- TEXT
::::
- Church: Catholic Church
- Archdiocese: Roman Catholic Archdiocese of Gagnoa
- See: Diocese of San Pedro-en-Côte d'Ivoire
- Appointed: 22 October 2025
- Installed: 20 October 2025
- Predecessor: Jean-Jacques Koffi Oi Koffi (Apostolic Administrator)
- Successor: Incumbent
- Other post: Bishop of the Roman Catholic Diocese of Agboville (14 October 2006 - 22 October 2025)

Orders
- Ordination: 8 August 1987 by Noël Kokora-Tekry
- Consecration: 16 December 2006 by Barthélémy Djabla
- Rank: Bishop

Personal details
- Born: Alexis Youlo Touabli 17 November 1959 (age 66) Bereblo, Tabou Department, San-Pédro Region, Diocese of San Pedro-en-Côte d'Ivoire, Bas-Sassandra District, Ivory Coast
- Motto: "Viens Esprit Saint" (Come, Holy Spirit)

= Alexis Youlo Touabli =

Ivorian Catholic prelate (born 1959)

Alexis Youlo Touabli (also Alexis Touably Youlo) (born 17 November 1959) is an Ivorian Catholic prelate who was appointed Bishop of the Roman Catholic Diocese of San Pedro-en-Côte d'Ivoire, in Ivory Coast on 22 October 2025. Before that, from 14 October 2006 until 22 October 2025, he was the Bishop of the Roman Catholic Diocese of Agboville, Ivory Coast. He was appointed bishop of Agboville, by Pope Benedict XVI. He was consecrated and installed at Agboville, Diocese of Agboville on 16 December 2006 by Barthélémy Djabla, Archbishop of Gagnoa. On 22 October 2025, Pope Leo XIV transferred him to the Diocese of San Pedro-en-Côte d'Ivoire, Ivory Coast and appointed him the local ordinary there. He was installed at San-Pédro, Ivory Coast, on 20 December 2025.

==Background and education==
Alexis Youlo Touabli was born on 17 November 1959 at Bereblo, Tabou Department, San-Pédro Region, Diocese of San Pedro-en-Côte d'Ivoire, Bas-Sassandra District, Ivory Coast. This is located in extreme south-western Ivory Coast, close to the border with Liberia. He holds a Licentiate in philosophy from the Catholic Institute of Paris, where he studied from 1992 until 1995. From 1999 until 2001, he studied at the Pontifical University of the Holy Cross, in Rome, Italy, where he graduated with a Licentiate in canon law.
::::
- GIVEN DATA
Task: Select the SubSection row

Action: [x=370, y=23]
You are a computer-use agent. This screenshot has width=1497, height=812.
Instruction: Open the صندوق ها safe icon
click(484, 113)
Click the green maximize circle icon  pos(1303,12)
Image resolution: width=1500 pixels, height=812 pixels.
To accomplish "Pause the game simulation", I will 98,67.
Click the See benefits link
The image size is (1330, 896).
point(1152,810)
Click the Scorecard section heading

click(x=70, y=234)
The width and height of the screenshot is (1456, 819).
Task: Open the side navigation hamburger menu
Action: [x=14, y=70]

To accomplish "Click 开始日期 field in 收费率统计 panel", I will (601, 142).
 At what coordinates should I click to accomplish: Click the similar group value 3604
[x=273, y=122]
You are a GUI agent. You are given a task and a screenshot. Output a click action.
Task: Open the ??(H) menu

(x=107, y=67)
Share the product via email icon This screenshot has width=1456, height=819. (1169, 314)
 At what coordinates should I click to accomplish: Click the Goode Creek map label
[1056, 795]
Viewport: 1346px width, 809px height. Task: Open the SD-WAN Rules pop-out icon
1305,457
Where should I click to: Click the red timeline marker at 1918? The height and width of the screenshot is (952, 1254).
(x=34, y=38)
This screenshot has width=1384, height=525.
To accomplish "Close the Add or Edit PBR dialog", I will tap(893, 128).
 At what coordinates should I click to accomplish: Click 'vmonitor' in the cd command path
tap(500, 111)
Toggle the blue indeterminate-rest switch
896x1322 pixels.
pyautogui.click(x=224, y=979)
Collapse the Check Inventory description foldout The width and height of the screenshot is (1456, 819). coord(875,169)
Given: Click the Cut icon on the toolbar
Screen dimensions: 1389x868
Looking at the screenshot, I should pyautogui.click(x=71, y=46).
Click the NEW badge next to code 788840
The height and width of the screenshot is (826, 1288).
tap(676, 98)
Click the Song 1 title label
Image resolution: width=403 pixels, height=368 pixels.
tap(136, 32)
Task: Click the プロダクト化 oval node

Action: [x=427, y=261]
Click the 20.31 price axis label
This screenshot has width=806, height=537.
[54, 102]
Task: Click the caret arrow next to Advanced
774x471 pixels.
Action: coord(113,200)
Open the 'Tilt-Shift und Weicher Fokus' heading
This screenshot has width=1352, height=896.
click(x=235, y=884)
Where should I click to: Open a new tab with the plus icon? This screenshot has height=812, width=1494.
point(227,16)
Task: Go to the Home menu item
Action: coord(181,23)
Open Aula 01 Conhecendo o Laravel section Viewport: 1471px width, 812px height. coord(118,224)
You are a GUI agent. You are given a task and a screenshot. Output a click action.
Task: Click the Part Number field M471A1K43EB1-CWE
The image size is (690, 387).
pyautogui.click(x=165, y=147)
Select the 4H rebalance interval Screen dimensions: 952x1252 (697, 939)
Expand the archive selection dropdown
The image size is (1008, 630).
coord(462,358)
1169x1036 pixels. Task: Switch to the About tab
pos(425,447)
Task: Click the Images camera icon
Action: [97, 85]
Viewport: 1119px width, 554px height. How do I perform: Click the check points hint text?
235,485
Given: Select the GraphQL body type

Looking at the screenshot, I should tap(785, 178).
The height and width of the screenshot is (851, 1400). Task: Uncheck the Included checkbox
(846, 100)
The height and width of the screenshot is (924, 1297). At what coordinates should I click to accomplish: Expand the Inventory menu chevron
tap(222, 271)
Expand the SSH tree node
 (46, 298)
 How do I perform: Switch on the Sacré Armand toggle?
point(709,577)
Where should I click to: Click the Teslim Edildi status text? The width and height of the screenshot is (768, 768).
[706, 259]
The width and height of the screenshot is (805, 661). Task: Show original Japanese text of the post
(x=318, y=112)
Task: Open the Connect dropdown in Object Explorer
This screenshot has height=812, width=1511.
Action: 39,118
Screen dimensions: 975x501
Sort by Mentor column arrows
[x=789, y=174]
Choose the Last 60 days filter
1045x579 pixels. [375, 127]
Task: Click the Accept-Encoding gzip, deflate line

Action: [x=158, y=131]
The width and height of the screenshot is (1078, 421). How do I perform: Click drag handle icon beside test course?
::::
- STATED TASK A
Format the rows between the line containing "Click the Scorecard section heading" and the line containing "will (601, 142).", inclusive, as a JSON list of strings with one string per line, leaving out blank lines.
- STATED TASK B
Resume the article on Alexis Youlo Touabli after its last sentence.

- FINAL RESULT A
[
  "Click the Scorecard section heading",
  "click(x=70, y=234)",
  "The width and height of the screenshot is (1456, 819).",
  "Task: Open the side navigation hamburger menu",
  "Action: [x=14, y=70]",
  "To accomplish \"Click 开始日期 field in 收费率统计 panel\", I will (601, 142)."
]

- FINAL RESULT B
==Priesthood==
On 8 August 1987, he was ordained a priest of the Archdiocese of Gagnoa. In 1992, he was incardinated in the diocese of San Pedro-en-Côte d'Ivoire. He served as a priest until 14 October 2006. While a priest, he served in various roles including as:

- Teacher in the minor seminary of Gagnoa from 1987 until 1990.
- Teacher in the minor seminary of Yopougon from 1990 until 1992.
- Studies at the Catholic Institute of Paris, leading to the award of a licentiate in philosophy from 1992 until 1995.
- Vicar of the Cathedral of San Pedro from 1995 until 1997.
- Professor in the Daloa Major Seminary from 1997 until 1999.
- Studies at the Pontifical University of the Holy Cross in Rome, Italy, leading to the award of a licentiate in canon law from 1999 until 2001.
- Parish administrator of Saint André, in Sassanra from 2001 until 2002.
- Parish priest of Saint Paul in San Pedro, from 2003 until 2006.
- Vicar general of the diocese of San Pedro in Ivory Coast from 2003 until 2006.

==As bishop==
On 14 October 2006, Pope Benedict XVI created the Roman Catholic Diocese of Agboville, by taking territory from the Diocese of Yopougon. The new diocese was a made a suffragan of the Ecclesiastical Metropolitan Province of Archdiocese of Abidjan. The Holy Father appointed Father Alexis Youlo Touabli, previously the Vicar General of the diocese of San Pedro-en-Côte d’Ivoire as the pioneer bishop at Agboville.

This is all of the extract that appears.